The last way is the fastest one, but it is ugly and probably 10x slower than possible.

Of course I could rewrite this in cython, but it seems overkill.

Is there a better pure python solution? In particular, I wonder why you can use str.startswith() and str.endswith() with a tuple argument, but it does not seem to be possible with in operator.

CodePudding user response：

Actual performance might vary depending on your platform and python version, but on my setup (python 3.9.5 / Ubuntu), it turns out that re.match is significantly faster than re.search, and outperforms the long in series version.
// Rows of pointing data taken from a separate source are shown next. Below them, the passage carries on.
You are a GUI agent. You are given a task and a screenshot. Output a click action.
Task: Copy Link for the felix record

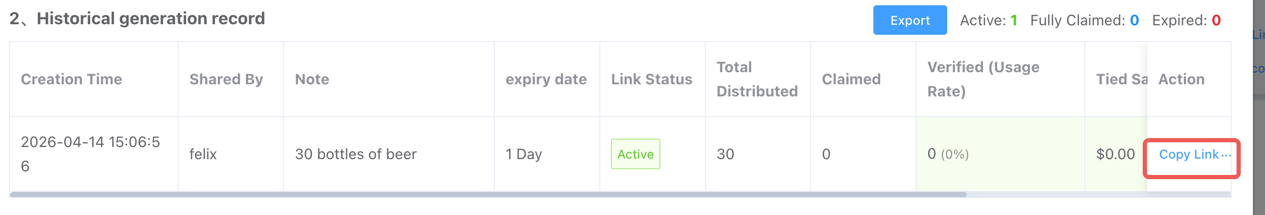1189,154
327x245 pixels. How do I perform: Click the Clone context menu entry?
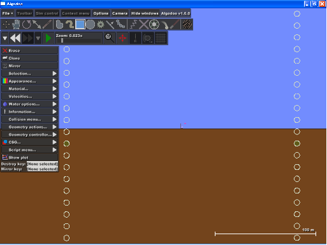point(30,59)
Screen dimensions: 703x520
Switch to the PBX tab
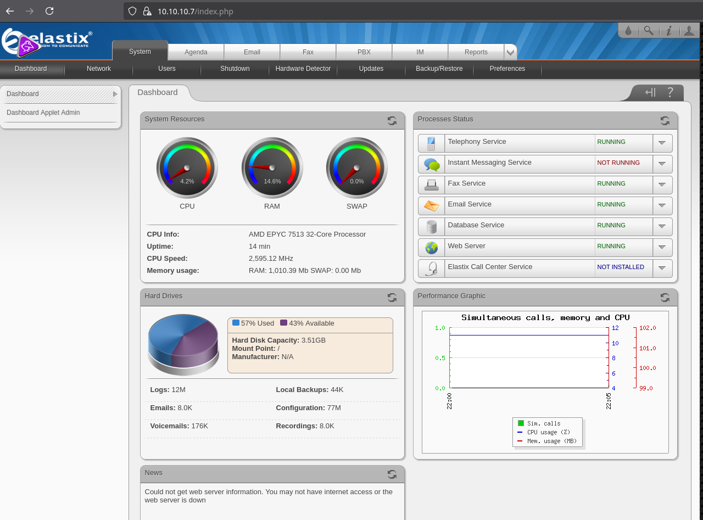364,52
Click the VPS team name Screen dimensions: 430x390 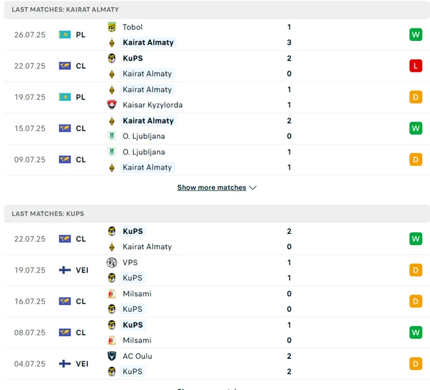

Also, compiling the regex with [0-9] instead of \d provides a little improvement.

import re
from timeit import timeit

n = 10_000_000
s = 'abcdefghijklmnopqrstuvwxyzabcdefghijklmnopqrstuvwxyz'

# reference
timeit(lambda: '0' in s or '1' in s or '2' in s or '3' in s or '4' in s or '5' in s or '6' in s or '7' in s or '8' in s or '9' in s, number=n)
# 2.1005349759998353

# re.search with \d, slower
re.compile('\d')
timeit(lambda: d.search(s), number=n)
# 2.9816031390000717

# re.search with [0-9], better but still slower then reference
d = re.compile('[0-9]')
timeit(lambda: d.search(s), number=n)
# 2.640713582999524

# re.match with [0-9], faster than reference
d = re.compile('[0-9]')
timeit(lambda: d.match(s), number=n)
# 1.5671786130005785

So, on my machine, using re.match with a compiled [0-9] pattern is about 25% faster than the long or ... in chaining. And it looks better too.